Cousins recently created a fragrance with Craig Andrade, his shop neighbour and owner of perfumery The Raconteur. They launched it at a street party: “We got to bring Craig’s customers and my clientele together,” says Cousins. “Everyone’s lives were running alongside each other but they had never met. And we got to make that happen.”

Henry Cousins of Charlton
Henry Cousins of Charlton

For stalwarts and newcomers alike, Paddington’s trajectory only seems to be on the up. Plans are underway to transform the Verona building on Oxford Street into a retail, residential and hospitality space, with a grand old cinema as its centrepiece. Further towards the city, Oxford and Foley, a commercial strip of renovated heritage buildings, is welcoming tenants, including Golf Wang, the fashion label by US musician Tyler, the Creator.

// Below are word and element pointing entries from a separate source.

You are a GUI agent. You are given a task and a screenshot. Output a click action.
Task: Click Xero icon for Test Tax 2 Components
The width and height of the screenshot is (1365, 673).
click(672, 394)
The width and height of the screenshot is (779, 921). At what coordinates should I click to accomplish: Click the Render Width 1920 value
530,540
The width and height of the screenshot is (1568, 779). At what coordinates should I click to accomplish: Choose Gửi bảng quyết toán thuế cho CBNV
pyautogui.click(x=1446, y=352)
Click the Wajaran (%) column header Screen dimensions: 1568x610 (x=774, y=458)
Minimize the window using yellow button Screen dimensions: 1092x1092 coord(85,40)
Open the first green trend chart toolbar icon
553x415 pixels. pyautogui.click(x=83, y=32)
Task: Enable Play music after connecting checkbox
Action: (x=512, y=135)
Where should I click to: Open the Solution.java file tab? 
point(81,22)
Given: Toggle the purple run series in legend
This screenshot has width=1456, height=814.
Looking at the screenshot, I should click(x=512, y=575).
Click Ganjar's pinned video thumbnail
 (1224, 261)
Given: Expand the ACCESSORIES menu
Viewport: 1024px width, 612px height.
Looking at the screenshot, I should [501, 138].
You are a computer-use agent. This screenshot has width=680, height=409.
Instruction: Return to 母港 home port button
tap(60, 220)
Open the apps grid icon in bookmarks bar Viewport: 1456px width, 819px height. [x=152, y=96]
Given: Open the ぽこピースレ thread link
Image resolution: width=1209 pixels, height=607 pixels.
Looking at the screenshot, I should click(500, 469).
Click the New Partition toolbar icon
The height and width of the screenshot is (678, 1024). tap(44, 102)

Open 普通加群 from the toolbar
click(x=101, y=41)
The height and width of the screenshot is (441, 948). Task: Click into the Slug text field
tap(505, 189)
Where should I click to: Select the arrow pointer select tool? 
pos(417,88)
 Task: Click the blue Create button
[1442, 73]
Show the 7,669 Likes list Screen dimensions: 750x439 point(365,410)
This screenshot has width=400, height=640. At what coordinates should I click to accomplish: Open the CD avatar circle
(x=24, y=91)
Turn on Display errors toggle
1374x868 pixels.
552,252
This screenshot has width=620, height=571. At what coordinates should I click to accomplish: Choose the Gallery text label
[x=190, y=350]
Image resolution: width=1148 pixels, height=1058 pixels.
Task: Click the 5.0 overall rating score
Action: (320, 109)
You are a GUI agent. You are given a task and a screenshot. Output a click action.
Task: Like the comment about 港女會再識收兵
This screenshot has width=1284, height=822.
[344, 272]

As Jensen says, it’s all part of creating an ecosystem. “Yes, the pavement is uneven and the weather can be unpredictable,” she says, “but you can walk into a shop and be personally greeted and given a bespoke experience – and all at your own pace.”

Paddington address book

Alimentari
Fine coffee and Italian sweets.
2 Hopetoun Street

Sorry Thanks I Love You
Fashion, design, coffee and homeware aplenty.
The Olympia, 1 Oxford Street

Lucy Folk
Eclectic jewels, apparel and accessories.
31 William Street

Charlton
Street-smart menswear.
20 William Street

Incu
Top-tier women’s clothing from a much-loved multibrand.
258 Oxford Street

Barbetta
A post-shop pit stop for Italian dining.
2 Elizabeth Street

Sarah Gardner Jewellery
Pick up a treasure.
88 William Street

P Johnson
Femme Laid-back tailoring.
33 William Street

Di Nuovo
For vintage vultures.
92 William Street

Saint Peter
Freshly netted seafood from chef Josh Niland.